■ **EXERCISE GOAL**
Copy the data from its start through the line containing "Looking at the screenshot, the action is (245, 70).", swapping "label" for "tag" and keeping everything else the same. Give back only those lines.

═══ MATERIAL FOR THE TASK

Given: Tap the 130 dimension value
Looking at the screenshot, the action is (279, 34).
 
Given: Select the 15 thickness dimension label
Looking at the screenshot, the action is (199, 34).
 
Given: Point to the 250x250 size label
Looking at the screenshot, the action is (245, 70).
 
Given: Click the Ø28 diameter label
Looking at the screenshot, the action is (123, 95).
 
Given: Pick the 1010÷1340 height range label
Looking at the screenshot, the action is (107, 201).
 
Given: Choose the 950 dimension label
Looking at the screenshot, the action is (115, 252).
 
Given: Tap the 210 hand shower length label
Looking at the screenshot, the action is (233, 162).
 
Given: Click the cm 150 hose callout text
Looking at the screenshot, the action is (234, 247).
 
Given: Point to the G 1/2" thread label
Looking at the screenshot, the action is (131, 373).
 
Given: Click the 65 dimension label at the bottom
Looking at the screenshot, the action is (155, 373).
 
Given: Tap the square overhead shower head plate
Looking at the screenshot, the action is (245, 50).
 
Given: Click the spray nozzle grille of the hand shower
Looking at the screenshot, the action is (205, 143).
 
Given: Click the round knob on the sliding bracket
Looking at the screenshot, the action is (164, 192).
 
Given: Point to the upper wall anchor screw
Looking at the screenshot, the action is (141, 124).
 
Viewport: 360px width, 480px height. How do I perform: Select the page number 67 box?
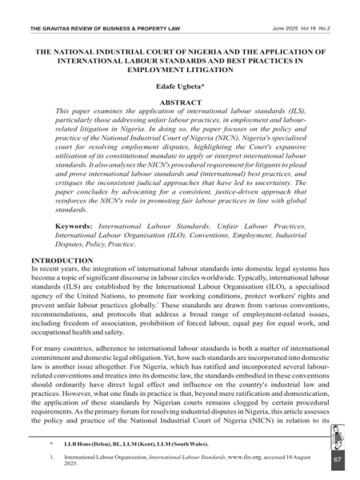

══════

■ **OUTPUT**
Given: Tap the 130 dimension value
Looking at the screenshot, the action is (279, 34).
 
Given: Select the 15 thickness dimension tag
Looking at the screenshot, the action is (199, 34).
 
Given: Point to the 250x250 size tag
Looking at the screenshot, the action is (245, 70).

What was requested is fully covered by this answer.